In Hanoi, Ngoc Ha took a steady approach to growth, with the speed to seize the right moment.

Every month, without exception, Ngoc Ha pays her employees on the 10th. Supplier balances are settled in full at the end of each month. Customers get honest advice, even when the honest answer costs a sale.

“I always put trustworthiness first,” she says. “In 15 years of doing business, I have never had any scandal related to finances or credibility.”

That reputation is the foundation of Star Vietnam Global Electrical Appliances Joint Stock Company, which supplies agricultural, construction and fisheries equipment in Vietnam, Laos and Cambodia, with a stable workforce of 15 to 20 employees.

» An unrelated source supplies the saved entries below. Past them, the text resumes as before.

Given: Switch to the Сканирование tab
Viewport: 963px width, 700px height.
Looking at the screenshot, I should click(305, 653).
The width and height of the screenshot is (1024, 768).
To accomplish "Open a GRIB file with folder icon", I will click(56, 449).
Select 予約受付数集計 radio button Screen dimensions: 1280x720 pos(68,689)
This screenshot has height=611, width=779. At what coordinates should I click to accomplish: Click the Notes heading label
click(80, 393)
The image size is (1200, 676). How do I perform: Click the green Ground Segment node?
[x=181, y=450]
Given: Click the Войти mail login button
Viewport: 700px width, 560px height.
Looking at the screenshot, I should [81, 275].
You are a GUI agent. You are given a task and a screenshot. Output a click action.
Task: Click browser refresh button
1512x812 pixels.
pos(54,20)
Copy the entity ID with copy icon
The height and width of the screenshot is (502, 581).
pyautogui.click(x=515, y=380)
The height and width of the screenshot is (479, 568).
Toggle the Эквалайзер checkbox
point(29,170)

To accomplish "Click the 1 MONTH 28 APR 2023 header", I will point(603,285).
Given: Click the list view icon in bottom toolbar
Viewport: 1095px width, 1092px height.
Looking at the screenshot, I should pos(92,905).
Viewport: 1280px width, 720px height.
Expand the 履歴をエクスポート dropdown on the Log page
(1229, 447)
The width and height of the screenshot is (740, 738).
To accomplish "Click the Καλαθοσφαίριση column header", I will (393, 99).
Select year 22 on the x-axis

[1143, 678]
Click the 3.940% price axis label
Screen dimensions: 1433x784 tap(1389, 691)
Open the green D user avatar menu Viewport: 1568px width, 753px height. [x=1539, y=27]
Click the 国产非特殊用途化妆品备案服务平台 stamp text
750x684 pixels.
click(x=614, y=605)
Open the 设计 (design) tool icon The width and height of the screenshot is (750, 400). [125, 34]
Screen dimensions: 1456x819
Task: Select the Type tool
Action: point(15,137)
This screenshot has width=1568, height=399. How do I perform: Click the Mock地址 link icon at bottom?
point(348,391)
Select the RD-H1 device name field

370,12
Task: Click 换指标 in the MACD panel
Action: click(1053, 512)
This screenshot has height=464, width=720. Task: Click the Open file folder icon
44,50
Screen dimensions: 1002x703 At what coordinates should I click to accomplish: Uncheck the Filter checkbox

And it’s made the difference when the hard moments came.

Luong studied accounting and found her way into business through an internship that turned into a sales accountant position. Working in sales gave her a feel for the market, for what customers needed and how supply chains worked. Over time, she realized she understood the business well enough to build one of her own.

What she built, she built carefully. No shortcuts, no overreach. From the beginning, she kept the business within what she understood, reinvested consistently and treated every relationship, with employees, suppliers, and customers, as something worth protecting.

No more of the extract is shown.